Data Start Marker

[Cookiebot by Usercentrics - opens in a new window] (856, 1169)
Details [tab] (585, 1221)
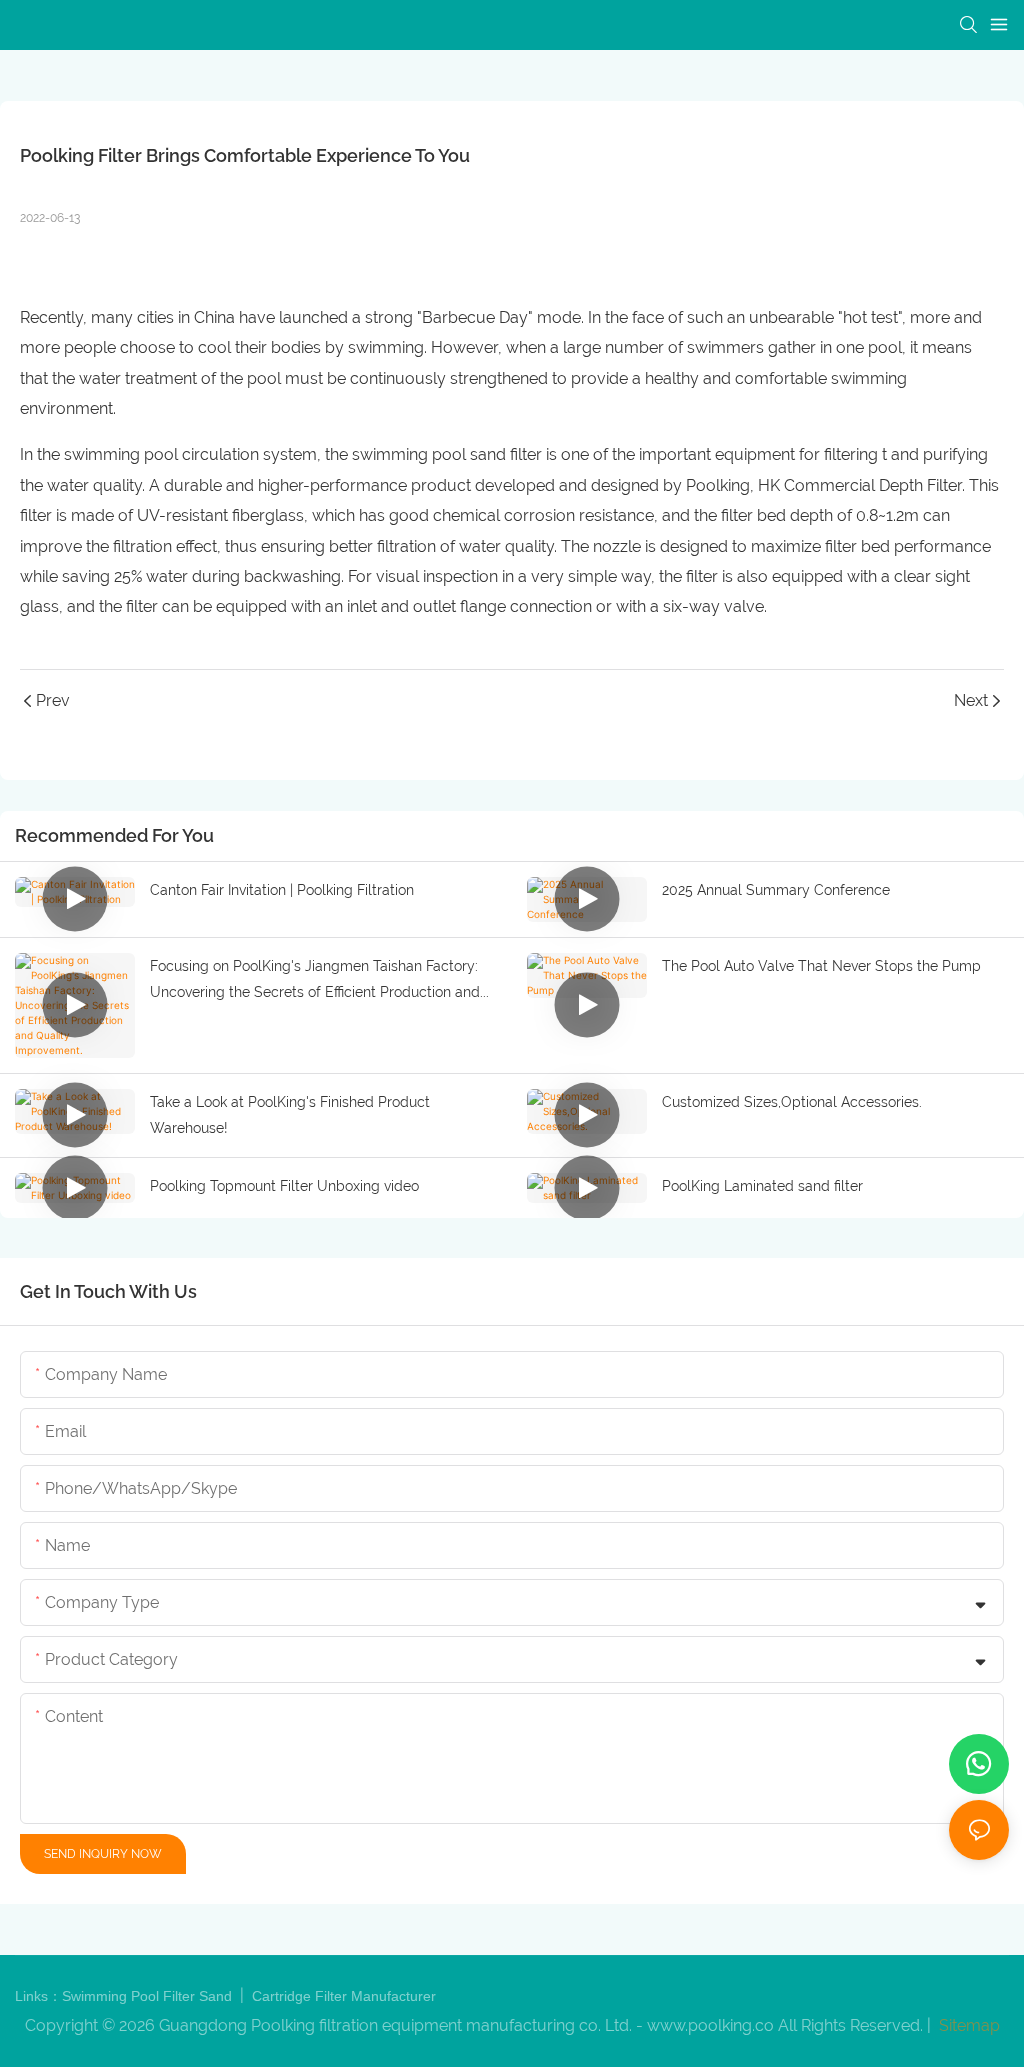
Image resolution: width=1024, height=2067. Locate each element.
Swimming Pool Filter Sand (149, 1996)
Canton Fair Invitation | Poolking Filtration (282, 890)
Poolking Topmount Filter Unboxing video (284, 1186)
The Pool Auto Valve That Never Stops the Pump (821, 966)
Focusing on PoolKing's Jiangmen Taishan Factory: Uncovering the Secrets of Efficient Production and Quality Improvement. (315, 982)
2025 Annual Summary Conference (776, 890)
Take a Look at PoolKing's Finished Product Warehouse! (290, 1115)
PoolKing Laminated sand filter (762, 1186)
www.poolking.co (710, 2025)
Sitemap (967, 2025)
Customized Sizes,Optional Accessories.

Data End Marker

== Task to complete ==
Print exactly the lines above, starting at the line that contains "Poolking Topmount Filter" and ending with the last line of the records, both included.

== Result of this task ==
Poolking Topmount Filter Unboxing video (284, 1186)
The Pool Auto Valve That Never Stops the Pump (821, 966)
Focusing on PoolKing's Jiangmen Taishan Factory: Uncovering the Secrets of Efficient Production and Quality Improvement. (315, 982)
2025 Annual Summary Conference (776, 890)
Take a Look at PoolKing's Finished Product Warehouse! (290, 1115)
PoolKing Laminated sand filter (762, 1186)
www.poolking.co (710, 2025)
Sitemap (967, 2025)
Customized Sizes,Optional Accessories.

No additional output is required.